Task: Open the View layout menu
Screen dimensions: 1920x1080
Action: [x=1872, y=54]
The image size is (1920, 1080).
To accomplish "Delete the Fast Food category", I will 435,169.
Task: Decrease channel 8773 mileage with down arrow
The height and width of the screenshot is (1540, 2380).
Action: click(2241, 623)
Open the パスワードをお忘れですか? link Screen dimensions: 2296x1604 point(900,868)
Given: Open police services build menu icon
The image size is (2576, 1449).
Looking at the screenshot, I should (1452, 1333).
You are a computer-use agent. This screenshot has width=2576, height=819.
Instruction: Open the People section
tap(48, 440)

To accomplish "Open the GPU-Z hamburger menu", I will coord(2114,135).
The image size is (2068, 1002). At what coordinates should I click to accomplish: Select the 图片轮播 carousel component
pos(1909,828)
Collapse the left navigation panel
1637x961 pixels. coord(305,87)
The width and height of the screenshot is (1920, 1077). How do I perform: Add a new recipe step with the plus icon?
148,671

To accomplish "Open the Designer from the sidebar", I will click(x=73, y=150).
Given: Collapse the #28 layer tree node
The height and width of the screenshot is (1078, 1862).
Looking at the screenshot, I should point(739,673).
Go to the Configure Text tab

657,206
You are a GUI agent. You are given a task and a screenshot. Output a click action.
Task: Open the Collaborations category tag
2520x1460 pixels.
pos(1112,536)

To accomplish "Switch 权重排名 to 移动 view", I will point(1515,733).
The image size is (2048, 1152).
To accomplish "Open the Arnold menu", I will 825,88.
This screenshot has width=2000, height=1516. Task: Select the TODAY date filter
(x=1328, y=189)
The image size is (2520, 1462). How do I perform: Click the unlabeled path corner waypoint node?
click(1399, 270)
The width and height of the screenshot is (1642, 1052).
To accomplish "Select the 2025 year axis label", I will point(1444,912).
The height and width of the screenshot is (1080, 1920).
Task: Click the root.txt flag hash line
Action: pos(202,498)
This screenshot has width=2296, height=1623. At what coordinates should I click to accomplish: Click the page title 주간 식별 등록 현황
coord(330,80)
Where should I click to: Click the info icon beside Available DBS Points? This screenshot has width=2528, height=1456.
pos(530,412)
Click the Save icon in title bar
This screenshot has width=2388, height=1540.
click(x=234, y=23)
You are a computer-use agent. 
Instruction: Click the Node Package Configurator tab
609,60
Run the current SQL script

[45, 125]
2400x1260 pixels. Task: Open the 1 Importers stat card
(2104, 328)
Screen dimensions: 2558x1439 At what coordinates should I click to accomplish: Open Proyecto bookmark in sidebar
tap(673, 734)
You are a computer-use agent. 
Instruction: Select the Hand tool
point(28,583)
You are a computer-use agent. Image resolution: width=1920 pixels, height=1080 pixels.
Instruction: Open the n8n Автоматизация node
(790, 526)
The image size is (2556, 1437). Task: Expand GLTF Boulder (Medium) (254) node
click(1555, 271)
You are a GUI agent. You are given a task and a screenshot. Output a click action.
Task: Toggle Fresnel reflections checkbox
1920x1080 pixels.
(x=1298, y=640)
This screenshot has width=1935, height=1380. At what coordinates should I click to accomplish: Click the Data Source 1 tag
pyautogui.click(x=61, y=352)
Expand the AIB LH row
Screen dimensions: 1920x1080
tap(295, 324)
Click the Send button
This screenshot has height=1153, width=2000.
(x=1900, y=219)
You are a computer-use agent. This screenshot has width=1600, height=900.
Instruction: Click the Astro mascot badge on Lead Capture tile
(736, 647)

+++

So that the data stays intact, repeat all of it exactly.

◆ RESULT FOR THIS TASK
Task: Open the View layout menu
Screen dimensions: 1920x1080
Action: [x=1872, y=54]
The image size is (1920, 1080).
To accomplish "Delete the Fast Food category", I will 435,169.
Task: Decrease channel 8773 mileage with down arrow
The height and width of the screenshot is (1540, 2380).
Action: click(2241, 623)
Open the パスワードをお忘れですか? link Screen dimensions: 2296x1604 point(900,868)
Given: Open police services build menu icon
The image size is (2576, 1449).
Looking at the screenshot, I should (1452, 1333).
You are a computer-use agent. This screenshot has width=2576, height=819.
Instruction: Open the People section
tap(48, 440)

To accomplish "Open the GPU-Z hamburger menu", I will coord(2114,135).
The image size is (2068, 1002). At what coordinates should I click to accomplish: Select the 图片轮播 carousel component
pos(1909,828)
Collapse the left navigation panel
1637x961 pixels. coord(305,87)
The width and height of the screenshot is (1920, 1077). How do I perform: Add a new recipe step with the plus icon?
148,671

To accomplish "Open the Designer from the sidebar", I will click(x=73, y=150).
Given: Collapse the #28 layer tree node
The height and width of the screenshot is (1078, 1862).
Looking at the screenshot, I should point(739,673).
Go to the Configure Text tab

657,206
You are a GUI agent. You are given a task and a screenshot. Output a click action.
Task: Open the Collaborations category tag
2520x1460 pixels.
pos(1112,536)

To accomplish "Switch 权重排名 to 移动 view", I will point(1515,733).
The image size is (2048, 1152).
To accomplish "Open the Arnold menu", I will 825,88.
This screenshot has width=2000, height=1516. Task: Select the TODAY date filter
(x=1328, y=189)
The image size is (2520, 1462). How do I perform: Click the unlabeled path corner waypoint node?
click(1399, 270)
The width and height of the screenshot is (1642, 1052).
To accomplish "Select the 2025 year axis label", I will point(1444,912).
The height and width of the screenshot is (1080, 1920).
Task: Click the root.txt flag hash line
Action: pos(202,498)
This screenshot has width=2296, height=1623. At what coordinates should I click to accomplish: Click the page title 주간 식별 등록 현황
coord(330,80)
Where should I click to: Click the info icon beside Available DBS Points? This screenshot has width=2528, height=1456.
pos(530,412)
Click the Save icon in title bar
This screenshot has width=2388, height=1540.
click(x=234, y=23)
You are a computer-use agent. 
Instruction: Click the Node Package Configurator tab
609,60
Run the current SQL script

[45, 125]
2400x1260 pixels. Task: Open the 1 Importers stat card
(2104, 328)
Screen dimensions: 2558x1439 At what coordinates should I click to accomplish: Open Proyecto bookmark in sidebar
tap(673, 734)
You are a computer-use agent. 
Instruction: Select the Hand tool
point(28,583)
You are a computer-use agent. Image resolution: width=1920 pixels, height=1080 pixels.
Instruction: Open the n8n Автоматизация node
(790, 526)
The image size is (2556, 1437). Task: Expand GLTF Boulder (Medium) (254) node
click(1555, 271)
You are a GUI agent. You are given a task and a screenshot. Output a click action.
Task: Toggle Fresnel reflections checkbox
1920x1080 pixels.
(x=1298, y=640)
This screenshot has width=1935, height=1380. At what coordinates should I click to accomplish: Click the Data Source 1 tag
pyautogui.click(x=61, y=352)
Expand the AIB LH row
Screen dimensions: 1920x1080
tap(295, 324)
Click the Send button
This screenshot has height=1153, width=2000.
(x=1900, y=219)
You are a computer-use agent. This screenshot has width=1600, height=900.
Instruction: Click the Astro mascot badge on Lead Capture tile
(736, 647)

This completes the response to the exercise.